また実物資料としての見応えがおおいにあるのが、「e.4 現在に続く、私たちの歩み」の一部として展示されている『われらアイヌ民族』『民族連帯を求めて』『どっこいアイヌは生きて居る』などの和人からの差別への抗議を記録したアイヌの冊子類だ。しかしここも同様に、解説が充実しているわけではない。やはり、このような冊子がつくられ、アイヌが「民族連帯」「どっこい生きて居る」と言わなければならなかった背景にこそ光をあてる解説類の充実を求めたい。
くわえて、ぜひ歴史年表に加えてもらいたい出来事がある。1903年のいわゆる「人類館事件」だ。1903年、「第5回内国勧業博覧会」が大阪・天王寺で開催された。このとき「学術人類館」では、アイヌ・台湾高砂族(生蕃)、沖縄県(琉球人)、朝鮮(大韓帝国)、清国、インド、ジャワ、バルガリー(ベンガル)、トルコ、アフリカなどの合計32名の人々が、民族衣装姿で一定の区域内に住みながら日常生活を見せるという「生きた展示物」として扱われた。
当時様々な論争を引き起こした「人類館事件」には、展示をするということが権力の行使なのだという事実が端的に表れている。本事件は、「g ウコア〈プ〉カ〈シ〉 私たちの交流」の展示内で、「[…]博覧会場で生活しながら自らの文化を紹介させられました」とアイヌ視点からとおぼしき記載がある。しかしやはり、「紹介させられた」という一文だけでは、ここにある「見る/見られる」ことの非対称性と、そのような抑圧を強いた主体を焦点化することはできない。同館はこの「人類館事件」を真摯に受けとめ、「展示」という営為についての反省的な視点をもってしかるべきではないかと、和人のひとりである筆者は強く思う。
国立アイヌ民族博物館の展示は美しい。洗練されたディスプレイに陳列された繊細な刺繍や衣裳、儀式のための道具類には、見ることのよろこびをおおいに喚起される。とはいえ、この博物館を先住民族の美しい手技をガラスケースの外から鑑賞する場のみにとどめておくことは大きな損失である。どういうことか。
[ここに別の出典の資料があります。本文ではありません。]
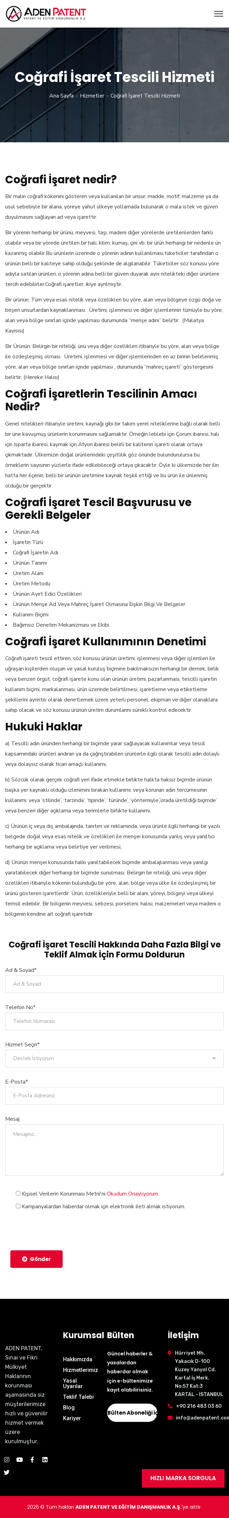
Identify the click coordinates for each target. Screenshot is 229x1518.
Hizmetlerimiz (80, 1370)
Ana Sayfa (61, 96)
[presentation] (62, 1227)
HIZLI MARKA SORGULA (183, 1478)
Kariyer (72, 1418)
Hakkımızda (77, 1359)
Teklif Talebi (78, 1397)
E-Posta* (16, 1082)
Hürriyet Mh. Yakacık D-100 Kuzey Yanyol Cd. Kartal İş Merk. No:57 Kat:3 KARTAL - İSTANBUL (199, 1373)
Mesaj (12, 1119)
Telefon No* (20, 1007)
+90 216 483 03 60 (199, 1406)
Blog (69, 1407)
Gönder (36, 1259)
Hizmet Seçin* (22, 1044)
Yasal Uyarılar (73, 1383)
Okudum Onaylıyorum (132, 1194)
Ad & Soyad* (21, 970)
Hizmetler (92, 96)
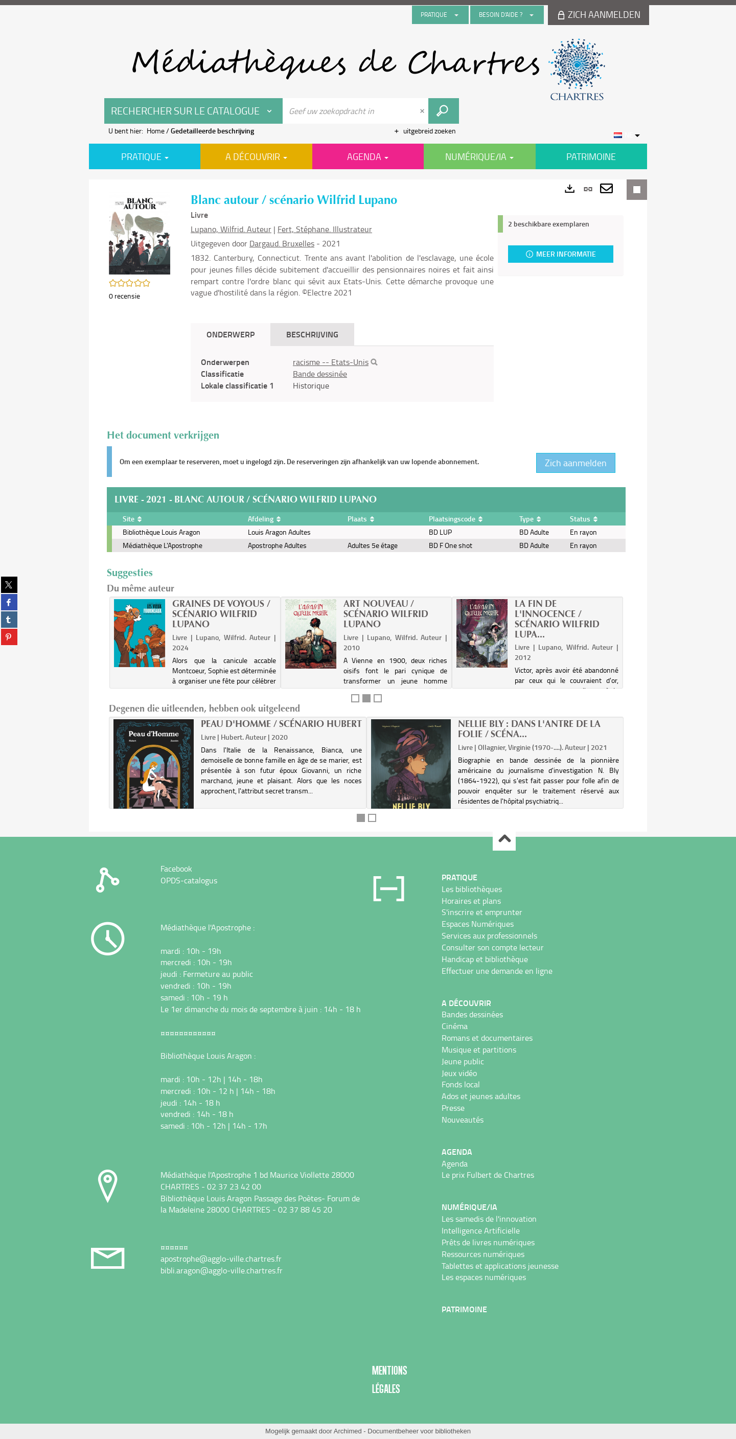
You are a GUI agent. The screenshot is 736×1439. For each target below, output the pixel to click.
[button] (139, 232)
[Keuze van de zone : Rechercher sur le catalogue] (193, 111)
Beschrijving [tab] (312, 334)
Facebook (176, 868)
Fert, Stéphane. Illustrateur (325, 229)
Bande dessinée (320, 373)
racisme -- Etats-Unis (331, 362)
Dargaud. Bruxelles (281, 243)
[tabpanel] (342, 374)
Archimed (348, 1431)
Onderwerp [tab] (230, 334)
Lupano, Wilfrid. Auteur (231, 229)
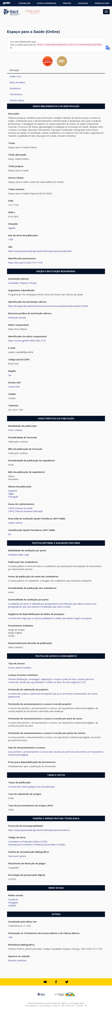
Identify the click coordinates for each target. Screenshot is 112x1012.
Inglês (11, 493)
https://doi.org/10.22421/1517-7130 (25, 262)
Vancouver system (17, 856)
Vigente (11, 228)
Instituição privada (17, 317)
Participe (67, 3)
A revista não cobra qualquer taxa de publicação (31, 786)
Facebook (13, 899)
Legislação (83, 3)
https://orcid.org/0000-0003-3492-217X (27, 340)
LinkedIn (12, 905)
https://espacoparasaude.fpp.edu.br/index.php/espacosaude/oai (39, 830)
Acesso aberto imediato (19, 667)
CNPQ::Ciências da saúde (20, 508)
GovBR (6, 3)
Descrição (14, 70)
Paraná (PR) (14, 386)
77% (10, 937)
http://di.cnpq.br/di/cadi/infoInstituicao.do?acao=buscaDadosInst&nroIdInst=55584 (48, 306)
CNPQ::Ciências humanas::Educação (25, 511)
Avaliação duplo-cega (18, 554)
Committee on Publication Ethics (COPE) (27, 841)
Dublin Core (15, 76)
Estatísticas (15, 88)
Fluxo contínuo (15, 430)
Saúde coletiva (15, 522)
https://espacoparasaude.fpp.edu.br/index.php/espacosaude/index (40, 251)
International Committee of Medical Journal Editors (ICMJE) (36, 844)
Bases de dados (17, 82)
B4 (9, 534)
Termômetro (16, 94)
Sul (9, 375)
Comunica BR (24, 3)
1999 (10, 239)
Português (13, 496)
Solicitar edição (17, 100)
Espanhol (12, 490)
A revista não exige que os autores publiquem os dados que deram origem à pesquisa (50, 618)
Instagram (13, 902)
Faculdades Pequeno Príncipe (22, 283)
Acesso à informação (46, 3)
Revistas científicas (17, 960)
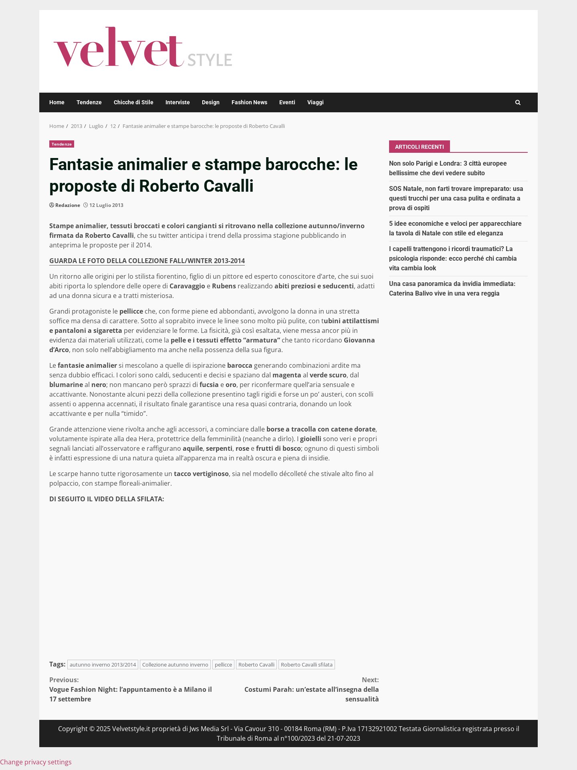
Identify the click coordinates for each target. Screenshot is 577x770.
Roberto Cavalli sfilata (307, 664)
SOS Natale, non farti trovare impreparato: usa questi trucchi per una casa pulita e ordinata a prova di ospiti (456, 198)
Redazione (67, 205)
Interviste (177, 102)
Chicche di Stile (133, 102)
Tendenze (89, 102)
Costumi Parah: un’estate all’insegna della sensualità (296, 689)
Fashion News (249, 102)
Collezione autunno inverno (175, 664)
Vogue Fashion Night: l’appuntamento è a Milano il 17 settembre (131, 689)
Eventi (287, 102)
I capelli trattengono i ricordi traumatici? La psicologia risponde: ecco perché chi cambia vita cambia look (453, 258)
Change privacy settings (36, 762)
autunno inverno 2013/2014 (103, 664)
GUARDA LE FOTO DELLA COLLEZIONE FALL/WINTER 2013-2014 (147, 260)
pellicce (223, 664)
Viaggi (315, 102)
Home (57, 102)
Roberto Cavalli (256, 664)
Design (211, 102)
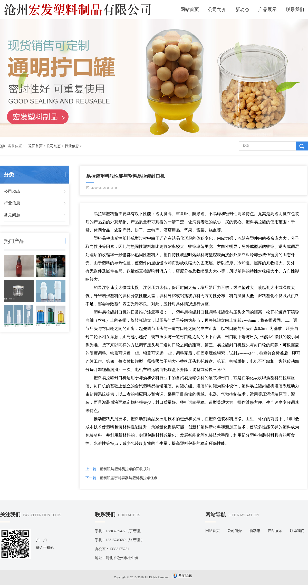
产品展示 (267, 9)
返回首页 (35, 146)
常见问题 (12, 215)
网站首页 (189, 9)
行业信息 (72, 146)
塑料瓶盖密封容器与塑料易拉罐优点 (128, 478)
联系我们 (295, 9)
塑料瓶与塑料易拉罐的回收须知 (125, 469)
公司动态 (53, 146)
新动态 (242, 9)
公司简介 (217, 9)
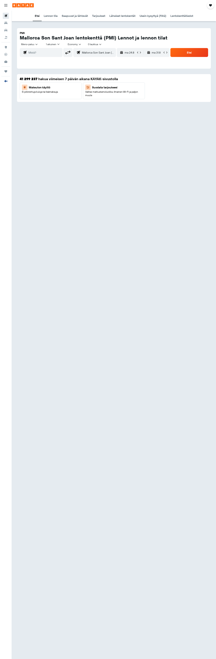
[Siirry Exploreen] (5, 47)
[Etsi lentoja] (5, 15)
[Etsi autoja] (5, 30)
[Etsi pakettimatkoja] (5, 37)
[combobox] (74, 44)
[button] (6, 5)
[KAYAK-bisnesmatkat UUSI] (5, 61)
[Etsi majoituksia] (5, 23)
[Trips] (5, 71)
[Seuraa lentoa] (5, 54)
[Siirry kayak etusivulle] (23, 5)
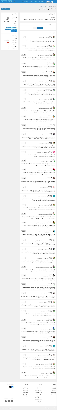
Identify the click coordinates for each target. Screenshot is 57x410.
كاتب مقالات (49, 117)
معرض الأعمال (25, 390)
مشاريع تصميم (39, 394)
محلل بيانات (49, 99)
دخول (35, 28)
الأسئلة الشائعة (54, 389)
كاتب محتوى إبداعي (48, 90)
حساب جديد (40, 28)
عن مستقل (54, 387)
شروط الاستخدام (53, 392)
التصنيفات (40, 403)
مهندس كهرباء (48, 187)
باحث (50, 373)
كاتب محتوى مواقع (48, 232)
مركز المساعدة (25, 396)
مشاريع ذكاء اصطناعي (38, 390)
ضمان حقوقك (54, 390)
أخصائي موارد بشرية (48, 152)
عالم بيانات (49, 37)
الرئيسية (54, 6)
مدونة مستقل (25, 394)
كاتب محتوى (49, 81)
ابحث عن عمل (25, 389)
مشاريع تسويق (39, 396)
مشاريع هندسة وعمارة (38, 392)
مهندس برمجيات (48, 258)
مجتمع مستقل (25, 392)
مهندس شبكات (48, 179)
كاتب (15, 38)
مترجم (50, 285)
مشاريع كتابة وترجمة (38, 397)
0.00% (8, 42)
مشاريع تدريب (39, 401)
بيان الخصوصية (53, 394)
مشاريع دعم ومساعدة (38, 399)
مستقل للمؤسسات (25, 387)
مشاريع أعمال (40, 387)
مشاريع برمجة (39, 389)
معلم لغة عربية (49, 355)
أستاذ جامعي (49, 214)
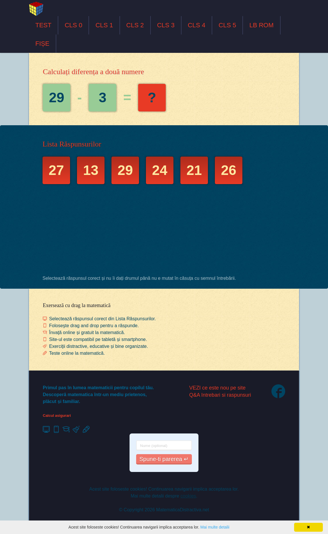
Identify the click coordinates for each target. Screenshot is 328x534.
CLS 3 (166, 25)
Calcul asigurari (57, 415)
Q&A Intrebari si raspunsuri (220, 395)
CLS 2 (135, 25)
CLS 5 (227, 25)
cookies (188, 495)
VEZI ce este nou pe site (217, 388)
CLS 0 (73, 25)
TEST (43, 25)
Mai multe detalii (214, 527)
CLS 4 (196, 25)
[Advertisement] (164, 231)
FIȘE (42, 43)
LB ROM (261, 25)
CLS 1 (104, 25)
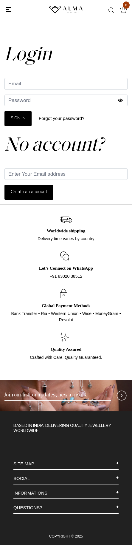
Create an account (29, 192)
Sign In (18, 118)
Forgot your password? (61, 118)
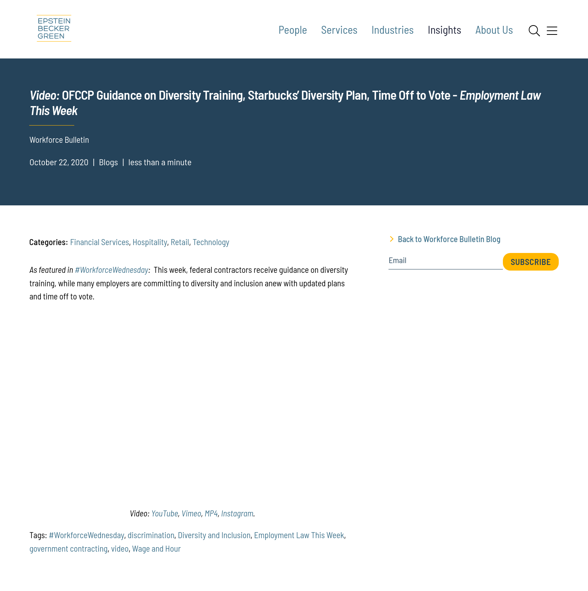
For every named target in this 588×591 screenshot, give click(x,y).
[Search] (534, 30)
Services (339, 29)
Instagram (237, 513)
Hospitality (150, 242)
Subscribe (531, 261)
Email (397, 260)
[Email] (445, 262)
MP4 (211, 513)
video (120, 548)
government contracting (68, 548)
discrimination (151, 535)
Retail (180, 242)
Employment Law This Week (299, 535)
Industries (393, 29)
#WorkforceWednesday (111, 269)
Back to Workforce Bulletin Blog (449, 239)
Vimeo (191, 513)
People (293, 29)
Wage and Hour (156, 548)
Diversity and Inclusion (214, 535)
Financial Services (99, 242)
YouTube (164, 513)
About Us (494, 29)
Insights (444, 29)
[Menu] (552, 33)
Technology (211, 242)
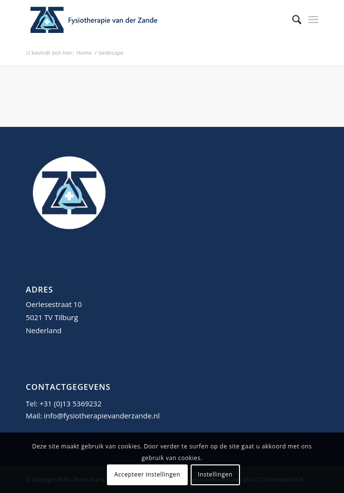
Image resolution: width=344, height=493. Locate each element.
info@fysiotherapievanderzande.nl (102, 415)
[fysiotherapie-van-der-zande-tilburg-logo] (142, 19)
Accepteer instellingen (147, 474)
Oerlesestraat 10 (54, 304)
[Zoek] (292, 19)
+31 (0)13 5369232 (71, 403)
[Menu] (313, 19)
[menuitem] (292, 19)
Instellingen (215, 474)
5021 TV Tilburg (52, 317)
この博物館がつくられた背景に鑑みれば、この施設の真の存在意義とは、日本という国にとって近代化とは、帝国主義とは、植民地主義とはなんだったということを、展示を通じて現代を生きる者たちがともに考え、学び、そこでの失敗とあやまちを繰り返さないための場として機能してこそ果たされる。「先住民族の尊厳の尊重」とは、抑圧者の立場からそのような姿勢をはっきりと示すこと、そこからしか始めることはできないのではないか。